Stored data entries
Content starts

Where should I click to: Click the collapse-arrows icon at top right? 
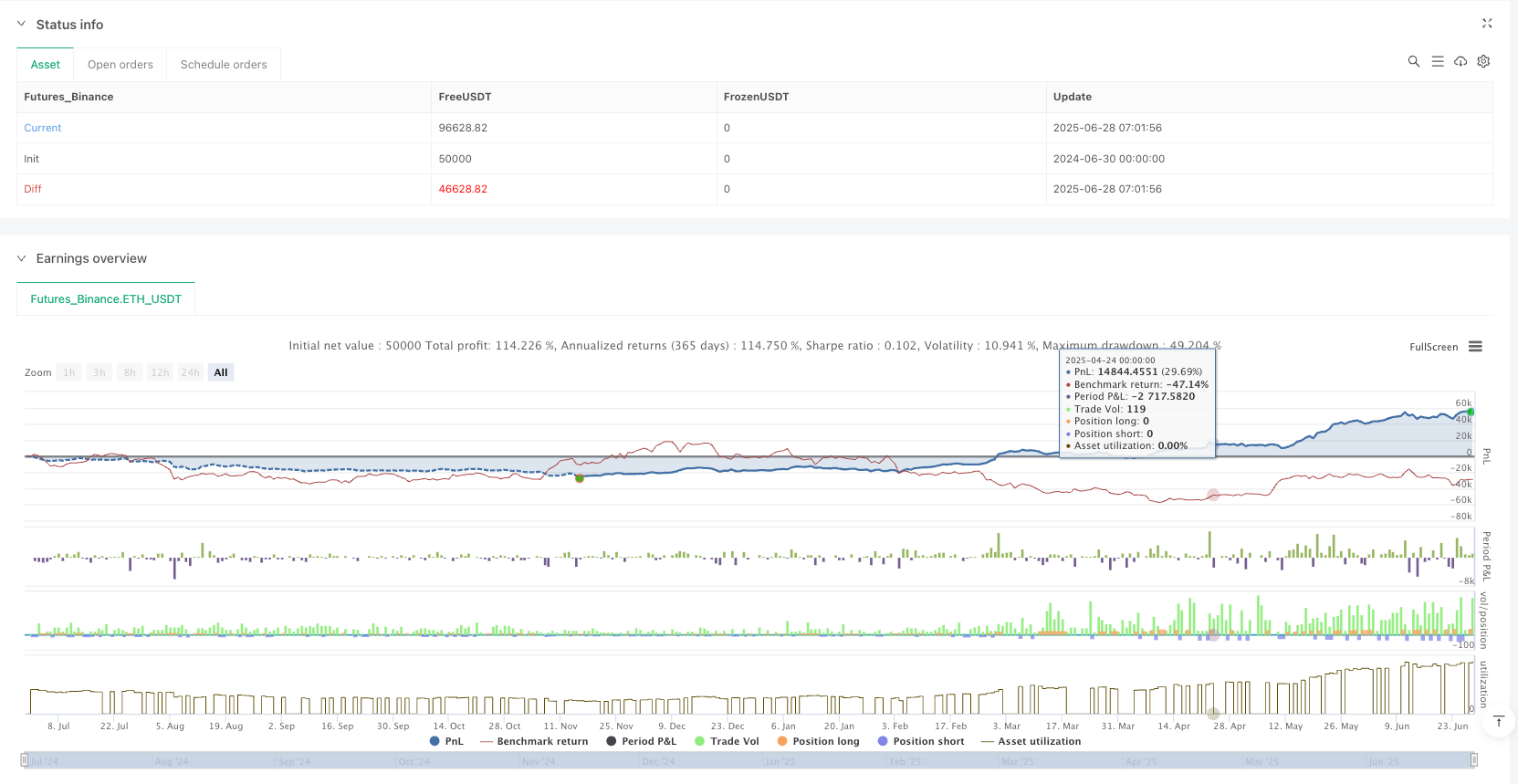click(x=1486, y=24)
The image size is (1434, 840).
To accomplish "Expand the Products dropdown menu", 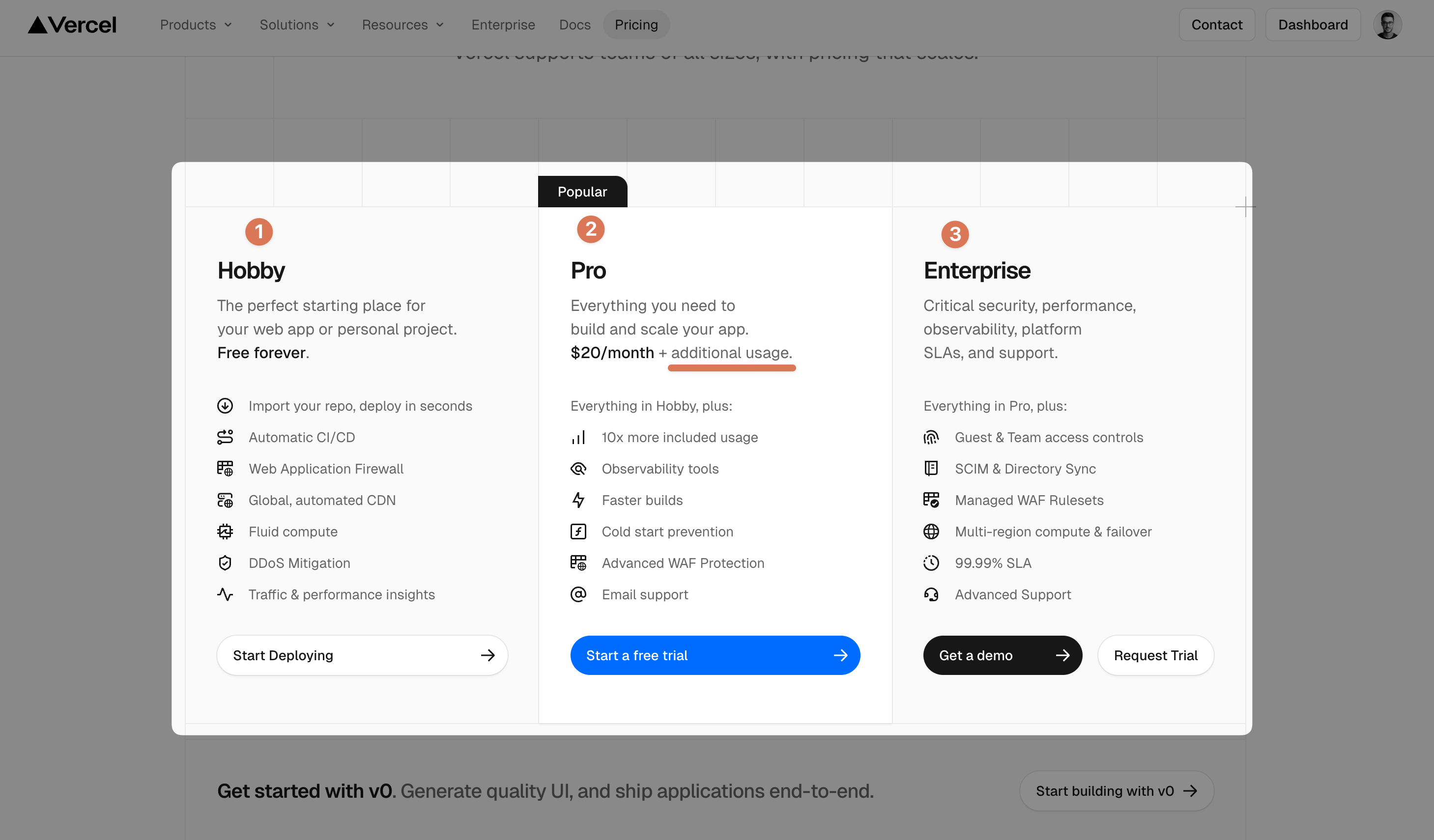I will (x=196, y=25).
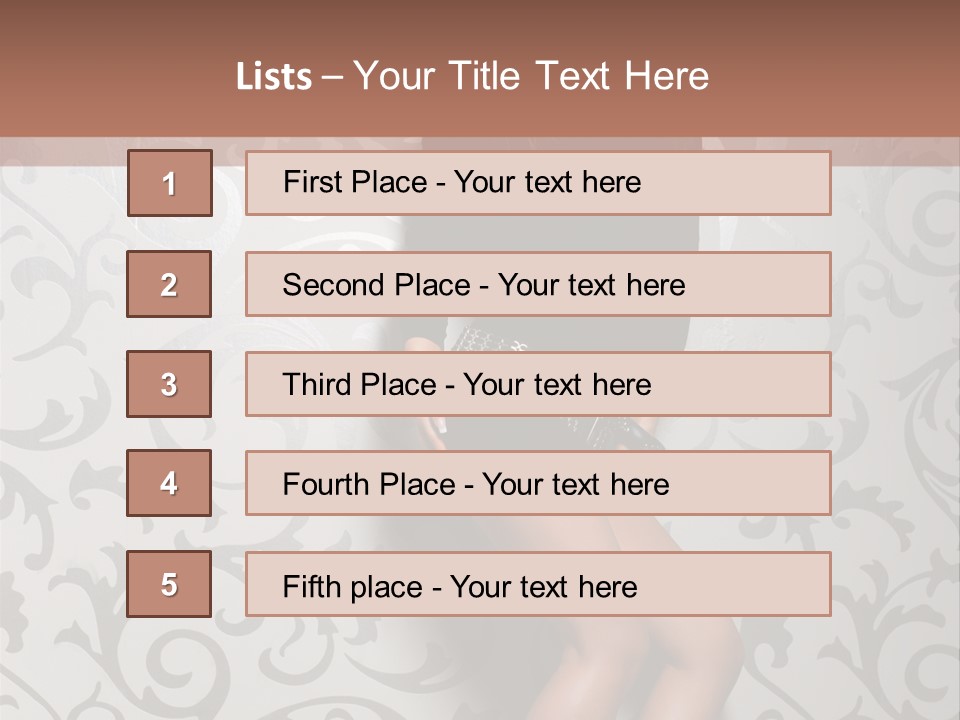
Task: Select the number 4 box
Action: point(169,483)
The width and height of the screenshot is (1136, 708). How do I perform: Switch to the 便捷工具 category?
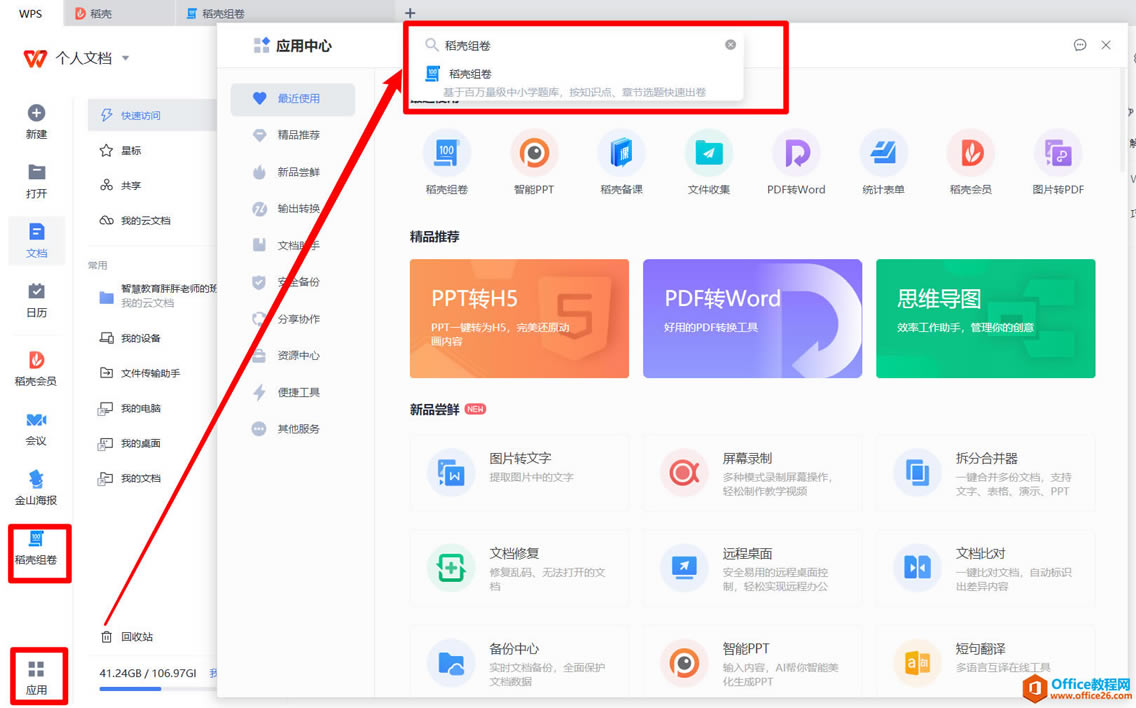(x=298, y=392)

Content ends
Content starts

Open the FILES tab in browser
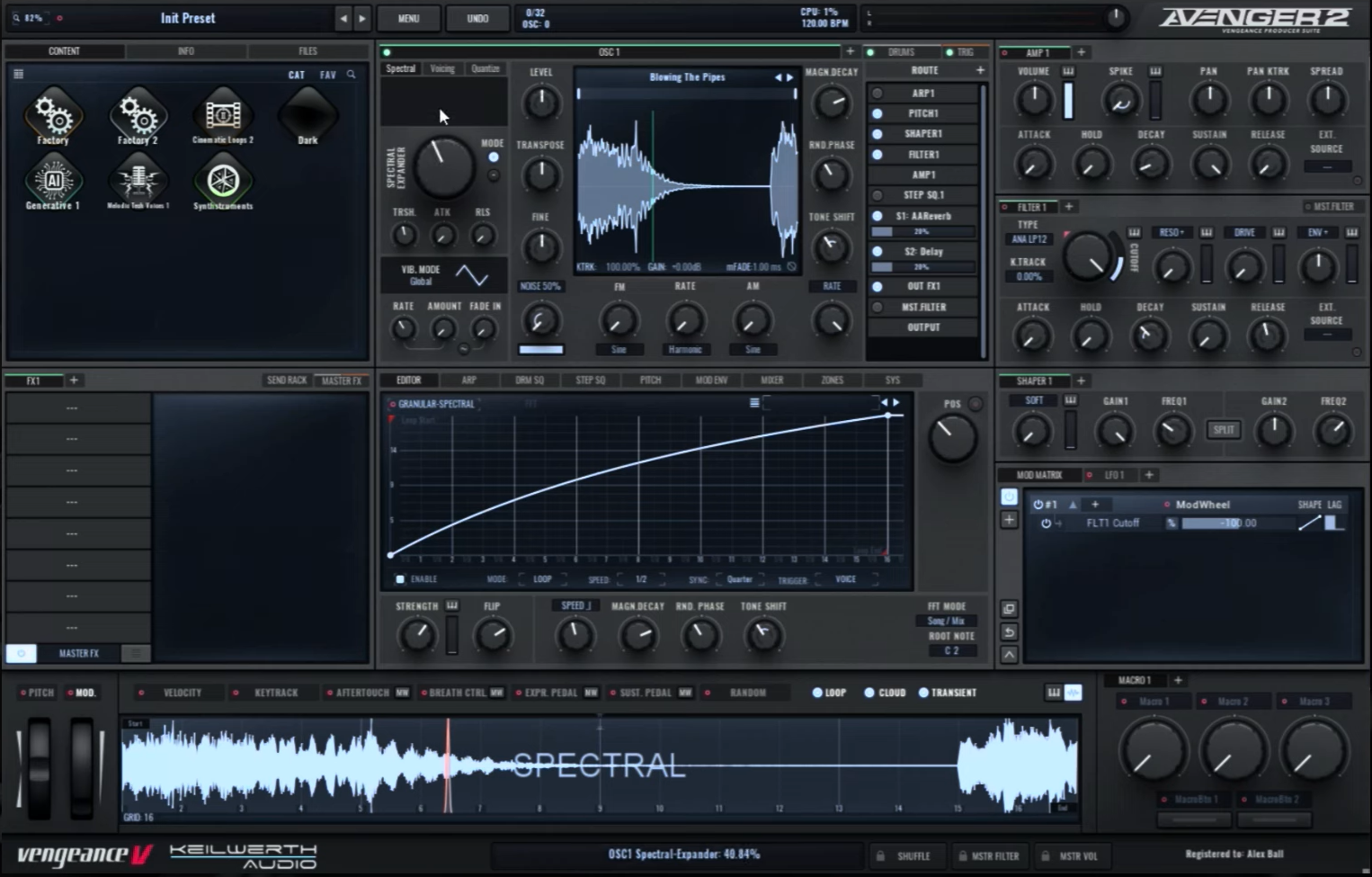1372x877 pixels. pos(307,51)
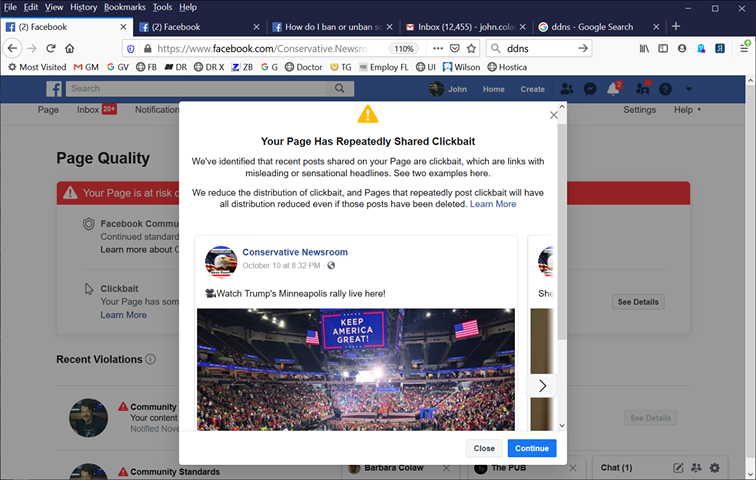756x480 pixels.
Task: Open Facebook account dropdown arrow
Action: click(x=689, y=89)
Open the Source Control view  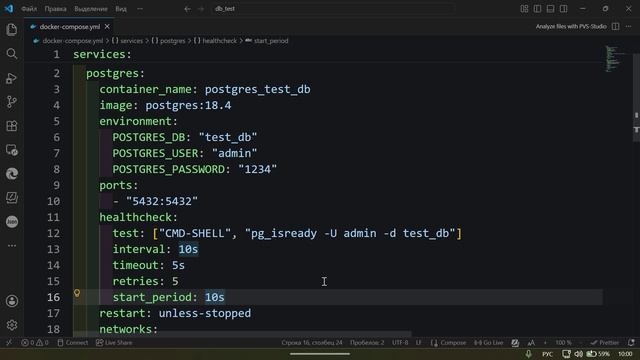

Content ends

Work from the entries above. Set down exactly and only the lines from the line with "Open the FILES tab in browser" to the line with "Open the Source Control view", both included, and leave the pictures out.

**FINISHED TASK:**
Open the FILES tab in browser
1372x877 pixels. pos(307,51)
756x480 pixels.
Task: Open Facebook account dropdown arrow
Action: click(x=689, y=89)
Open the Source Control view  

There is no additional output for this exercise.